In the first case, if we follow The Concise Oxford Dictionary, we will see theology as an academic discipline; something taught in universities; something examined; something which will award people first, second, and third class degrees; something taught in the lecture hall of a university faculty; scholastic, if we would like to use that word.
Yannaras disputes this approach to theology, which he calls, “the approach of academic scientism.” And he wishes to see an essential link between theology and prayer; between doctrine and the spiritual life. And he sees theology not as a matter of detached study, but as involving personal experience.
Perhaps, there is truth in both approaches. Perhaps, we should combine them. God has given us a reasoning brain. Muddled thinking is not one of the gifts of the Holy Spirit, so we should be systematic and rational in our work. We should try to express our ideas with the utmost clarity. I think it was Wittgenstein who said, “Everything can be said at all can be said clearly.”
On the other hand, surely Yannaras is right. Theology is not a science exactly on a level with say geology or zoology. I will come back to that later. Theology involves a personal involvement, such as you might not need in other disciplines. So yes, systematic rational analysis, but something much more than that – personal experience.
Developing Yannaras’ approach, let me call to mind a famous aphorism by the Desert Father Evagrius of Pontus or Evagrius Ponticus he might be called. …“If you are a theologian, you will pray truly.
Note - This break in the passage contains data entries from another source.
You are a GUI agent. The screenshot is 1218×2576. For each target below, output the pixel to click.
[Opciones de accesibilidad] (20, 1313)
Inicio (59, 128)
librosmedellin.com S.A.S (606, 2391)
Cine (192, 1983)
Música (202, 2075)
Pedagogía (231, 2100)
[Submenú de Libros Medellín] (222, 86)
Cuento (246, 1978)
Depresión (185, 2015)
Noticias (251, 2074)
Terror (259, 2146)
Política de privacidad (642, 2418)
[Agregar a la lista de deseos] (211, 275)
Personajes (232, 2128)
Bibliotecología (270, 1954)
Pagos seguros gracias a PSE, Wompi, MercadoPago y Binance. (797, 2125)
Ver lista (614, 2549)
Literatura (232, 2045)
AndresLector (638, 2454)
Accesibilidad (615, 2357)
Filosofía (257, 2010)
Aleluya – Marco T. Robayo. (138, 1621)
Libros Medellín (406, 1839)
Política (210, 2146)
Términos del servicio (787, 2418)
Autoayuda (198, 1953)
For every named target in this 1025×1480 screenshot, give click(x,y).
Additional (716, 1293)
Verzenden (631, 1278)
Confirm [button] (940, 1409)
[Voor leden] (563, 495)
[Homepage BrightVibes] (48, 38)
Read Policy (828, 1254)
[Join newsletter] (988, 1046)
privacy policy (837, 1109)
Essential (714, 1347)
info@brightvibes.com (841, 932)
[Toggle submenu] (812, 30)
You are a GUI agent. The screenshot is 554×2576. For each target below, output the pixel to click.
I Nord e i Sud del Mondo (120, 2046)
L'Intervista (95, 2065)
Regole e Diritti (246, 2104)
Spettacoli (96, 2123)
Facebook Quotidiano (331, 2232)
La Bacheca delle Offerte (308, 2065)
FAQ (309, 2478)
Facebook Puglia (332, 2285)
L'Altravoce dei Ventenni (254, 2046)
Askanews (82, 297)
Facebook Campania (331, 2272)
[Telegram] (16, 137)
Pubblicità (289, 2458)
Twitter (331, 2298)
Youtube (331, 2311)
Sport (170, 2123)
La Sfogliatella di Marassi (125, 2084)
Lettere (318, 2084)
And if you pray truly, you are a theologian.” That is a very different definition from The Concise Oxford Dictionary.
Now in this connection, St. Gregory Palamas of the 14th Century distinguishes three kinds of theologians. First he says, there are the saints. They are those who possess personal experience; who have themselves beheld the divine light, and these are the true theologians. Secondly, there are those who lack such personal experience but who trust the saints and learn from them. And they too may be good theologians, albeit on a lower level. Thirdly, there are those who lack personal experience and who do not trust the saints, and they are bad theologians.
I find this threefold distinction reassuring. But while I make no claim to be in the first category of theologians, I hope that by the Divine Mercy, I may find a place in the second category among those who trust the saints. Now, let’s think a little more about what Evagrius and Palamas are asserting here. Let me quote a few other statements from modern Orthodox theologians, which develop Yannaras’ approach.
Here for example is what is said by another Greek theologian, Constantine Scouteris who died recently. And he’s describing what it is to be a theologian. “The whole person, living out the mystery of the new creation – educated, that is to say, ‘through healthy dogmas’ and ‘purified’ – becomes an unceasing hymn and continual praise of God.”
So there you see, theology involves living out the mystery of the new creation; being purified; becoming a hymn in praise of God. Theology is not just something that we do, but on this approach, it’s something that we are. You may recall the words said shortly before his death by the composer Vaughn Williams. He was asked what he thought it would be like in Heaven. And he replied, “Music. Music. Only in Heaven we shan’t write and perform music, we are ourselves will be the music.” Well, you could apply that to theology.
Here is testimony of someone I shall have a lot to say about today, Archpriest George Florovsky who died in 1979. … “One cannot separate spirituality and theology. Theology can never be separated from the life of prayer and from the exercise of virtue.” So it is a question of how you pray and how you live. And he goes on to quote St. John Climacus from the 7th Century. “The climax of purity is the beginning of theology.”